Data Management/Data Sharing: Catalogues, Standards, and Product Information Management
An important set of announcements which will have growing global importance was the Product Information Management release and Descartes eCatalog. Sadly this was presented on the last day, so the many customers who need to hear about this were not in attendance. Why is this important? Here are a few reasons:
1. Message compliance is critical to the successful management of business. Poor data creates errors and delays as well as instigates fines for outright revoking of licenses to sell products in a country.
2. EU and US require product tracing in several industries—Food, Pharma, as well as emerging standards for consumer products. No compliance means fines and lost business.
3. Retailers now require media and data standards to enable them to communicate (EDI and AS2 protocols), as well as leverage the data for print and online catalogues. GS1 recently hosted a series of working sessions with retailers and suppliers to work through media standards and methods for hosting them.
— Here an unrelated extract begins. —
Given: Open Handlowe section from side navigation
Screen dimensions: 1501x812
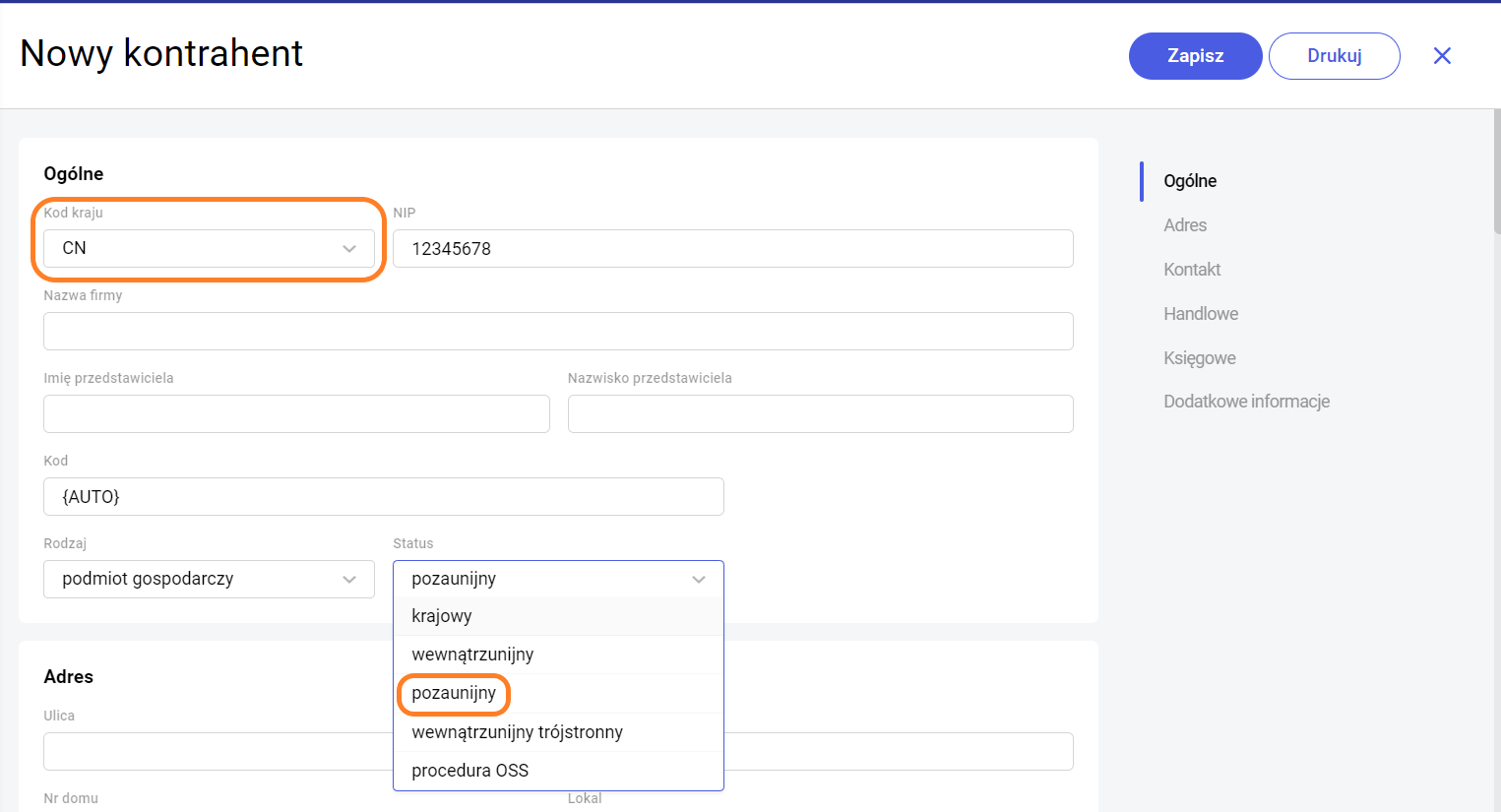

Some of Descartes’ EU customers may already be using the 1WorldSync4 data synch, which is used by about 14 retailers. In the US, efforts to create common industry-wide data sync have yet to become widely adopted. The reality is that end-users are already paying their technology/integration companies to host, translate and manage their data. Today cloud-based solutions like Descartes (and others) can act as the de facto data sync of the retailer and their suppliers, or of a major manufacturer and their huge network of suppliers. People may not describe their solution provider as being a data synch hub, but practically speaking this is what is happening. This approach will probably increase as users would rather not pay additional new fees for yet another cloud data pool provider.
Descartes is also working to make the Descartes platform more open to the enterprise network. Descartes’ Standard Messaging Formats (SMFs) includes 25 formats for air, ocean and customs filing messages which are made public for use, free of charge, to those wishing to connect to Descartes' Global Logistics Network (GLN). For retailers, OEMs, or carriers who use this network, it seems a good place to link up.
Route Planning and Optimization
Route planning is one of the most important elements of a transportation solution. Descartes has several route planning solutions from their acquisitions. These can meet the needs of different types of logistics: Long haul has its unique challenges, different from repetitive, territory-based deliveries. Global firms may be thinking through how to improve performance by changing modes of transportation. Companies can reap savings from thinking through new transportation routes than can save import/export fees and reduce their carbon footprint, as well as overall transportation spend.
Domestic transportation can offer other opportunities. Descartes has moved beyond the batch modes used by many route planning approaches to provide incremental and continuous optimization approaches. Short haul, delivery in metropolitan areas, for example, requires more dynamic approaches since conditions on the ground change frequently. Several prominent companies gave talks and as well as spent some time with ChainLink to discuss their businesses. You can read about that in Home Delivery Heats Up.
We met a high caliber of participants at this conference, attended many interesting sessions, and continue to be impressed by the scope, depth, and innovation displayed by Descartes and its customers.